Twenty-four patients who had stable PSAs were also routinely biopsied after the treatment; all were negative for cancer. No local recurrences were noted in the areas that were treated with the cold probe. As hoped for, sexual potency was maintained to the satisfaction of the patient in of 36 of 40 patients who had been potent preoperatively. Of the 48 patients treated, all had maintained urinary continence.
Comparisons to Radical Prostatectomy
This was not a randomized trial, so we do not know exactly how men who received radical prostatectomy (RP) for similar types of prostate cancer would have done by comparison. But consider the Prostate Cancer Outcomes Study (PCOS). This large, multi-center study concluded that sexual dysfunction among men who underwent surgical removal of the prostate was far more prevalent than previously believed. The results first appeared Jan. 19, 2000, issue of the Journal of the American Medical Association. At 18 or more months after surgery, the impotence rate among 1,288 men was an astonishing 60 percent.
In 2008, the same authors followed up on these 1,288 men after five years. Of these men 14 percent now reported frequent urinary leakage or no urinary control five years after diagnosis. This was slightly higher than the 10 percent reporting such incontinence at 24 months. In addition, at 60 months 28 percent of the men had erections firm enough for intercourse compared with just 22 percent at 24 months. Thus, even after recovering from the surgery, 76 percent of these men were sexually incontinent, although about half of the men who used Viagra reported that it was helpful - "somewhat" or "a lot." The authors concluded that a large percentage of radical prostatectomy patients suffered from incontinence or impotence at least five years following surgery.

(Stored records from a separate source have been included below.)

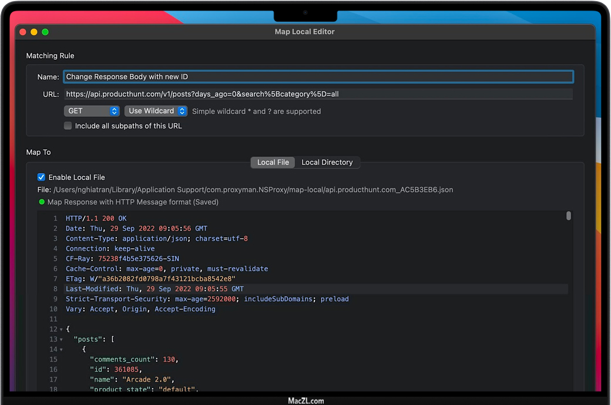Click the local file path text

[x=253, y=190]
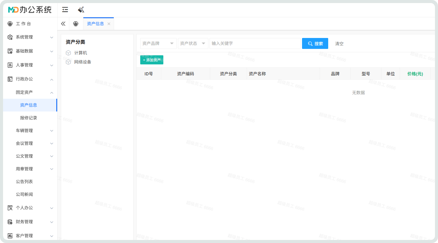The height and width of the screenshot is (243, 438).
Task: Click 清空 to reset filters
Action: coord(339,43)
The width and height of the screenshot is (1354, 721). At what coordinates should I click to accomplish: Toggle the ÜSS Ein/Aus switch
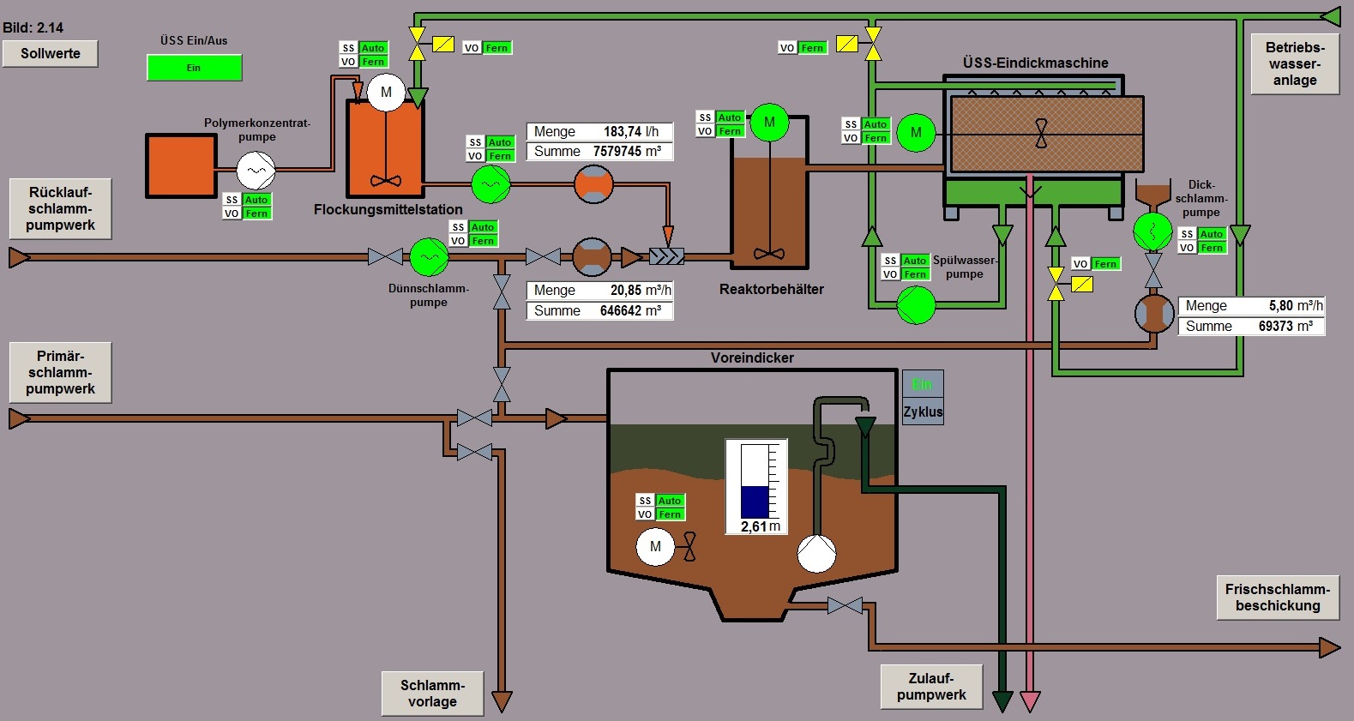(x=194, y=68)
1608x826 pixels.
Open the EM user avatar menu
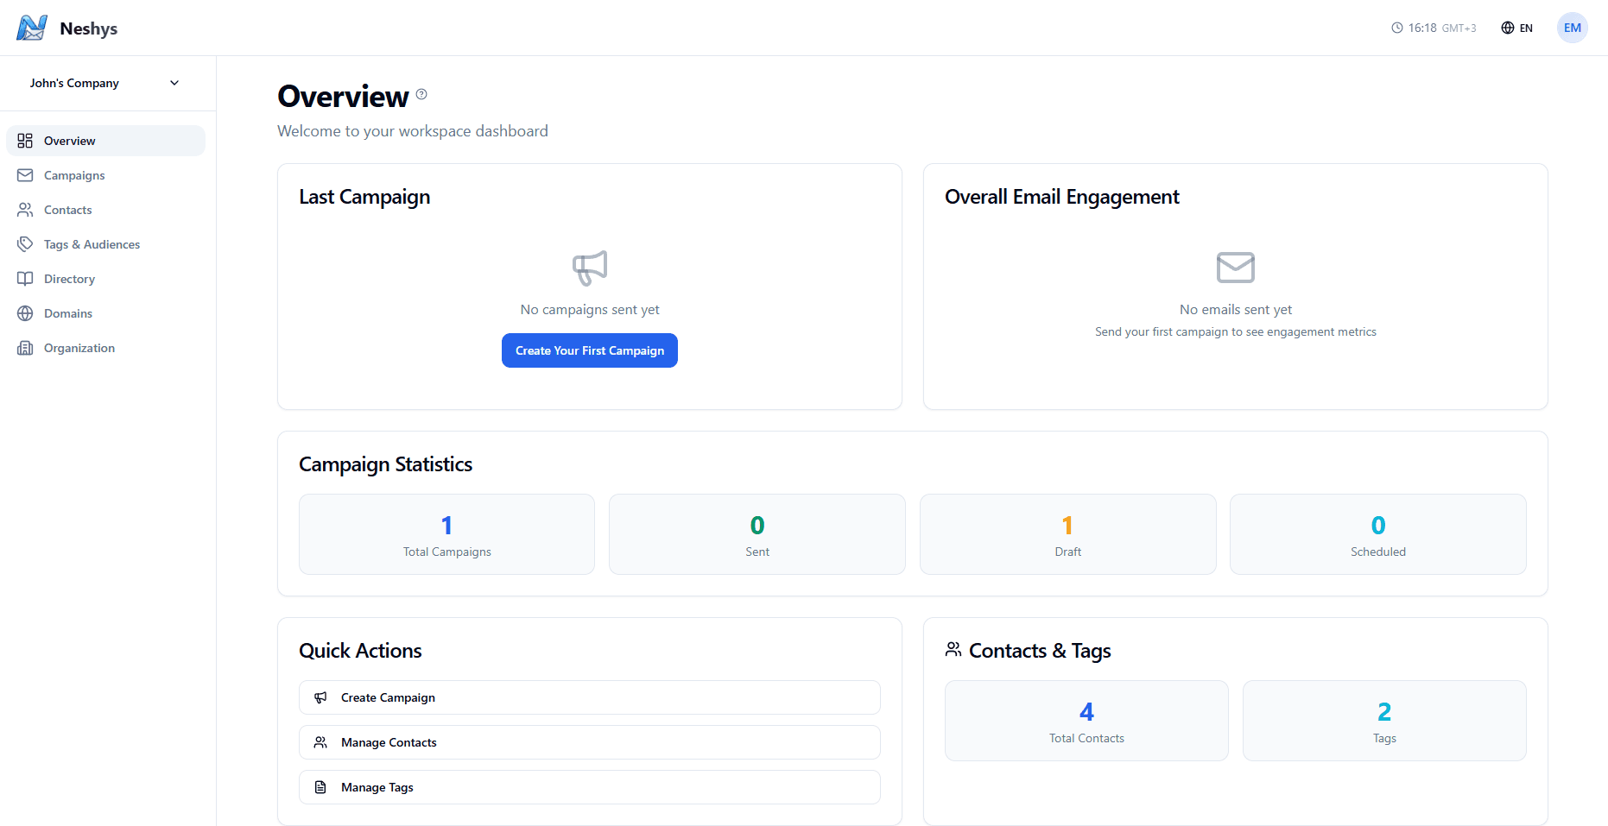click(x=1572, y=28)
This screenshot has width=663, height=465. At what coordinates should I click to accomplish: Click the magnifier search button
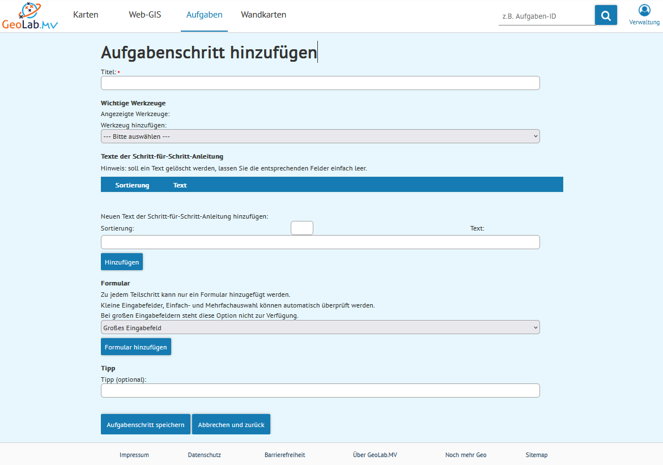click(606, 15)
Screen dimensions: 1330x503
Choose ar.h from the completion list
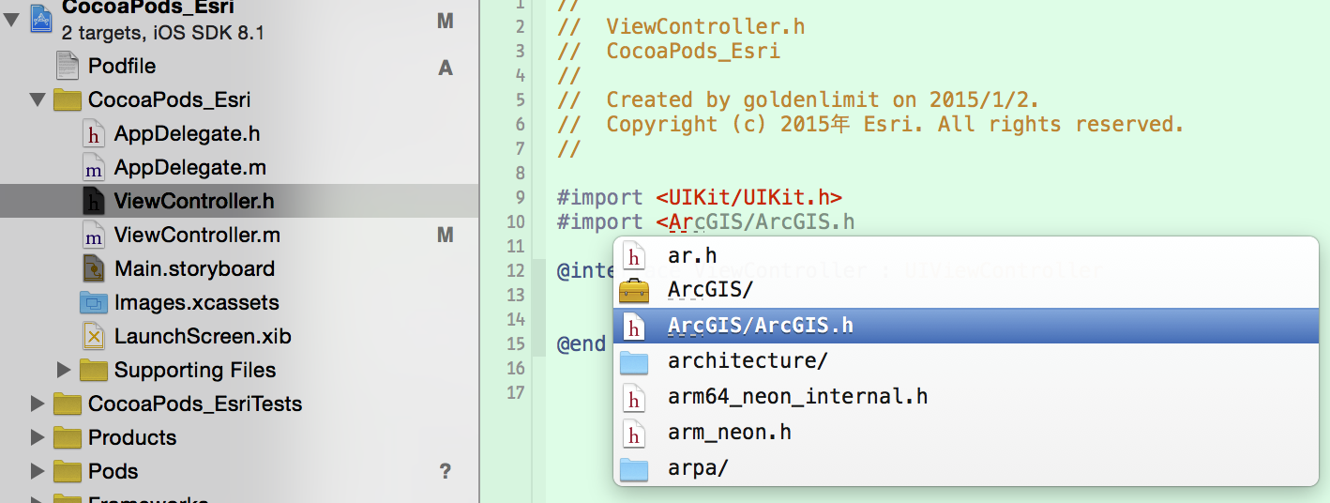coord(692,255)
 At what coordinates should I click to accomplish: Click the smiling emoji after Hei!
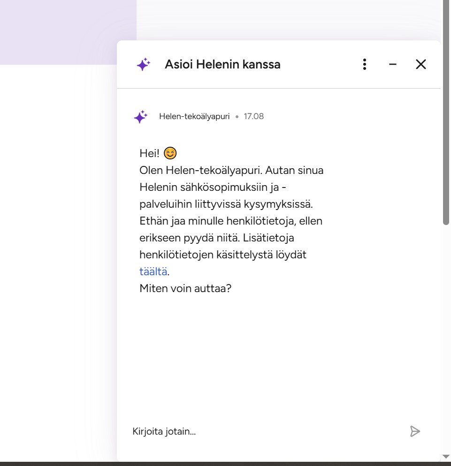[170, 153]
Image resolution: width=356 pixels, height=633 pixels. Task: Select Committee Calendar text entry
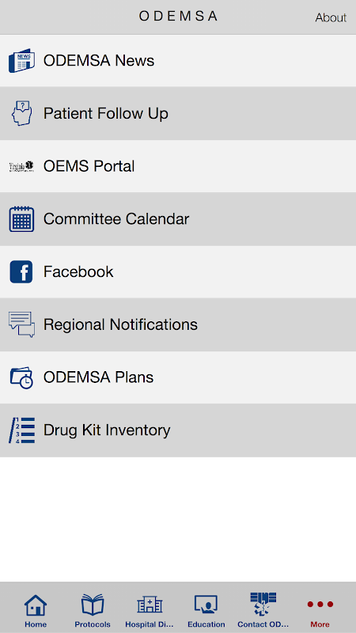click(x=116, y=219)
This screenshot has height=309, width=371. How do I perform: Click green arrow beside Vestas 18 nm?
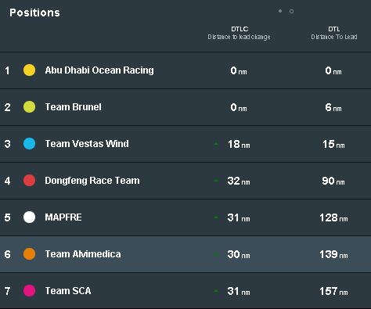[216, 144]
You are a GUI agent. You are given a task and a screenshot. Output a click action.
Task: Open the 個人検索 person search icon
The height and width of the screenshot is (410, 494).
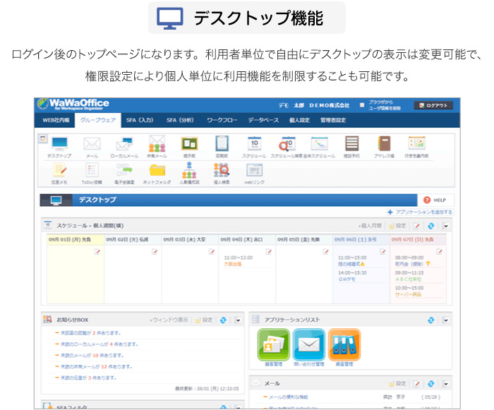222,171
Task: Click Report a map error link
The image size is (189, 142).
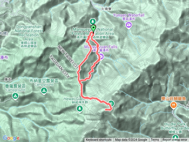Action: (x=175, y=140)
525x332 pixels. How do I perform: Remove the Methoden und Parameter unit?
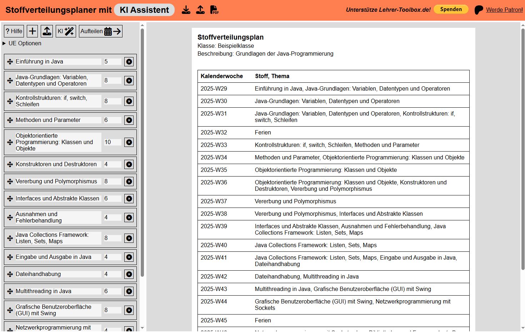(x=129, y=120)
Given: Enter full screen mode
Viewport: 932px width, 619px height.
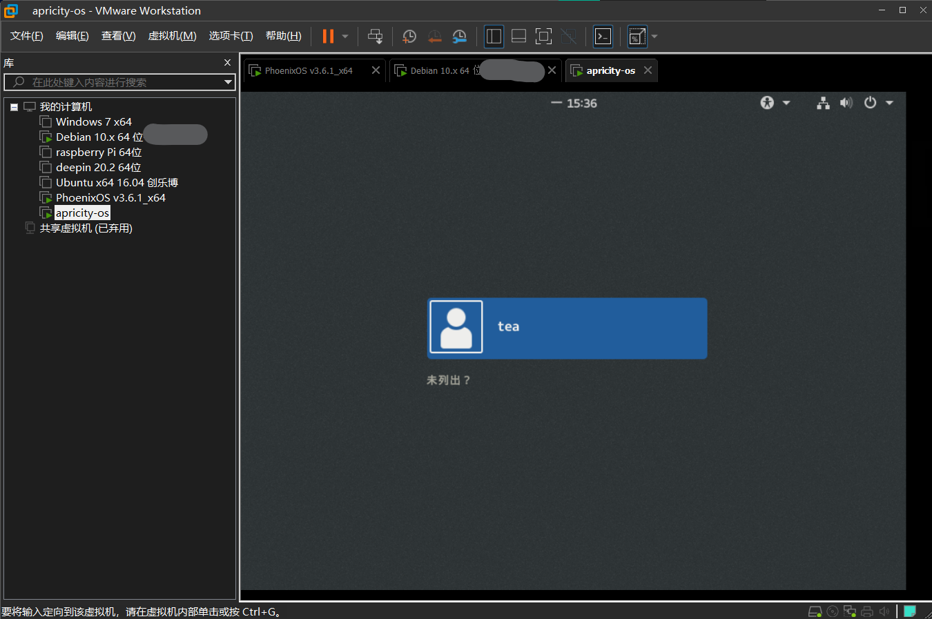Looking at the screenshot, I should click(543, 37).
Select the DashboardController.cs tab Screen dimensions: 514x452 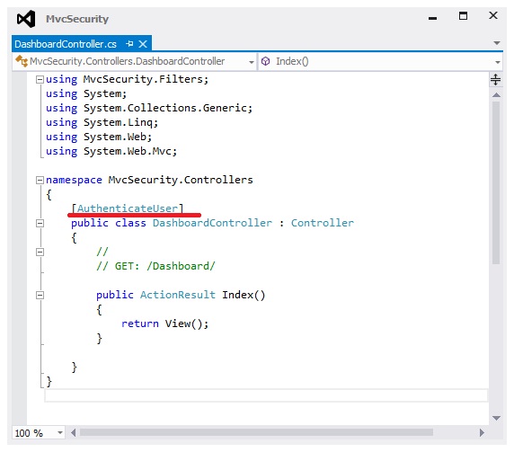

By contrast, the preliminary results coming out of Celebration, Florida, are indeed a cause to celebrate. For a select group of patients, these findings indicate that a "male lumpectomy," in which only the region of frank malignancy is destroyed, appears to preserve potency in a majority of patients and also limit other complications (particularly incontinence), without compromising control of the cancer. If this is confirmed by further studies and by longer-term follow-up, this new approach could, as Dr. Onik suggests, have a profound effect on the management of prostate cancer.
--Ralph W. Moss, Ph.D.
Dr. Onik is at the Department of Radiology and Urology, Division of Surgical Imaging, Center for Surgical Advancement, Celebration Health/Florida Hospital, Celebration, FL 34747, USA. [email protected]
Onik G, Vaughan D, Lotenfoe R, Dineen M, Brady. The "male lumpectomy": focal therapy for prostate cancer using cryoablation results in 48 patients with at least 2-year follow-up. J. Urol Oncol. 2008 Sep-Oct;26(5):500-5.
Penson DF, McLerran D, Feng Z, et al. 5-year urinary and sexual outcomes after radical prostatectomy: results from the Prostate Cancer Outcomes Study. J Urol. 2008 May;179(5 Suppl):S40-4. The authors are at the Department of Urology, Keck School of Medicine, University of Southern California, Los Angeles, California 90089, USA. [email protected]
Stanford JL, Feng Z, Hamilton AS, et al. Urinary and sexual function after radical prostatectomy for clinically localized prostate cancer: the Prostate Cancer Outcomes Study. JAMA. 2000 Jan 19;283(3):354-60.